Friedrich Schröder-Sonnenstern in der Villa Zanders

Eine Zeit lang gehörte er zum populären Kunstinventar der alten Bundesrepublik. Die Werke von Friedrich Schröder-Sonnenstern (1892-1982) wurden vor allem in den 70er Jahren als Druckgrafiken verbreitet, dann aber gründlich vergessen. Einen sehenswerten Beitrag zu seiner vorsichtigen Wiederentdeckung leistet eine kleine, informative Ausstellung in Bergisch Gladbach.

 

Der selbsternannte »dreifache Weltmeister aller Künste« ist ein Spätberufener mit faszinierender, tragischer Biografie. Die ersten fünf Jahrzehnte seines Lebens waren geprägt von Psychiatrie und Gefängnis, Hilfsarbeiten und Okkultismus.

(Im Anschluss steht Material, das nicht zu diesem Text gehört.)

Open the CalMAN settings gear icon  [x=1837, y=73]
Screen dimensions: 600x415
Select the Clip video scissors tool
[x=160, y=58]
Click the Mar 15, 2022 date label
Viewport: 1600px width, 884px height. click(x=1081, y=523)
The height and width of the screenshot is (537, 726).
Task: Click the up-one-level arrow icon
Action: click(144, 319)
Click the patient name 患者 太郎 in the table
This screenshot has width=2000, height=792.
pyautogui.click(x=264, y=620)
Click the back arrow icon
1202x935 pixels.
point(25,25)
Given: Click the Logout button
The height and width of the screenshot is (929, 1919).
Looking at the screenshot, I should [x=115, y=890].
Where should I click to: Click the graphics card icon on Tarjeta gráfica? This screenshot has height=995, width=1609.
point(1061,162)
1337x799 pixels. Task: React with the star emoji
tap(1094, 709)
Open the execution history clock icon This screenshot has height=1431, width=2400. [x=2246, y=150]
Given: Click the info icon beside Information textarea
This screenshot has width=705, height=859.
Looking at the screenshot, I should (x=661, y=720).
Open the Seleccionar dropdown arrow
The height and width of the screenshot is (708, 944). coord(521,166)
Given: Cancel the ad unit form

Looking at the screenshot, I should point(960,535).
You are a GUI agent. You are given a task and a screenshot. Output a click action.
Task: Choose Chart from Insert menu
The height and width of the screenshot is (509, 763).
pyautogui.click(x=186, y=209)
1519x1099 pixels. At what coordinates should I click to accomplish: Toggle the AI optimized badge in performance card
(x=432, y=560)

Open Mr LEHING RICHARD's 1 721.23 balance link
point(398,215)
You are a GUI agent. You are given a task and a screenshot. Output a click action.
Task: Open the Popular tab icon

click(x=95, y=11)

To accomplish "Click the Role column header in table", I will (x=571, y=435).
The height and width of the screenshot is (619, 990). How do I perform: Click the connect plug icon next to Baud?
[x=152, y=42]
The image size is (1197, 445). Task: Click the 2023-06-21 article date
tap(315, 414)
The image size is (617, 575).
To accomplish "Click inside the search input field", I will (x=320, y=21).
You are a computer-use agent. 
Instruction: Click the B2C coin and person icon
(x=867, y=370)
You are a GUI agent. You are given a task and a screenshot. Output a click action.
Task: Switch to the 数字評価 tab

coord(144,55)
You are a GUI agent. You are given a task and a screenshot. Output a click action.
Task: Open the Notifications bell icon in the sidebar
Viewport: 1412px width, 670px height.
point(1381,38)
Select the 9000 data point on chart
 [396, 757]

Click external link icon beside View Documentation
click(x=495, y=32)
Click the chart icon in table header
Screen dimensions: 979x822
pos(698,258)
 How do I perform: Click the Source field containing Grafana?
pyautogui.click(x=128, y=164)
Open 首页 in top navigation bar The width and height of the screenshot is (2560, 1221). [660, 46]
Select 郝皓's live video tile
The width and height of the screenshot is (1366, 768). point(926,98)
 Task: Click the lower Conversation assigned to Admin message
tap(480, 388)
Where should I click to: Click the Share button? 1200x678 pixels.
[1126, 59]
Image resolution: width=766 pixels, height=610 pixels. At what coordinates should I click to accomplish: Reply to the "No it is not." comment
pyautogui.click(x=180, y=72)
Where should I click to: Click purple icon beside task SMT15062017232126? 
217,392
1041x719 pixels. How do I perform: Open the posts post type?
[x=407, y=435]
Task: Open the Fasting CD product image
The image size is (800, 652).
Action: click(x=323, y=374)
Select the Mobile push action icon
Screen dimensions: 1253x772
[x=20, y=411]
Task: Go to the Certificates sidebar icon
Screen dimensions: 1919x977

Erst spät, ab etwa 1948, entstehen kleine Bleistiftzeichnungen. Auf Anraten seines ersten Galeristen arbeitet er bald mit Buntstiften, mit größeren Formaten. Seit Mitte der 50er Jahre kommt er allmählich zu Ruhm – vor allem die späten Surrealisten schätzen den Grenzgänger, der unter Art Brut einsortiert wurde. Schon um 1958 endet die kreative Phase seines Werks. Er variiert und kopiert alte Motive, eine erste Mitarbeiterin ist beim Zeichnen behilflich, später ist es eine ganze sich zunehmend verselbständigende Werkstatt; 1974 entsteht die letzte eigenhändige Zeichnung, ein Skandal um blankosignierte Blätter ruiniert seinen Ruf endgültig.

 

Im Dachgeschoss der Villa Zanders ist ein repräsentativer Ausschnitt aus dieser höchst grotesken und verstörenden Bilderwelt zu sehen: Sie besteht aus Szenen mit Mischwesen aus Tier und Mensch, die oft mit engelhaften und teuflischen Attributen versehen sind, noch häufiger aber mit üppigen Brüsten und Phalli. Religiöse und folkloristisch-abergläubische Zeichen reichern die grimmig-fantastischen Situationen zusätzlich an. Sie sind geprägt von sexueller Obsession, Bedrohung, Verfolgung, latenter Aggression. Dieser Privatkosmos ist in einer naiven, stilisierenden Manier entworfen. Stabilisierende Symmetrie, einfacher Bildaufbau, Profilansichten dominieren die mit großem Sinn sowohl für Ökonomie als auch Detailfreude ausformulierten Bildererzählungen, die zusätzlich befeuert werden von oft ausufernden Titeln und weiteren Erläuterungen.

 

Offen geht die Ausstellung mit den Problemen dieses Werks um, führt Motivvarianten zusammen, benennt Werkstattarbeiten, zeigt mögliche Fälschungen. Ein weiterer Aspekt sind Werke ihn verehrender Künstler, sie runden den Blick auf das Phänomen Schröder-Sonnenstern ab.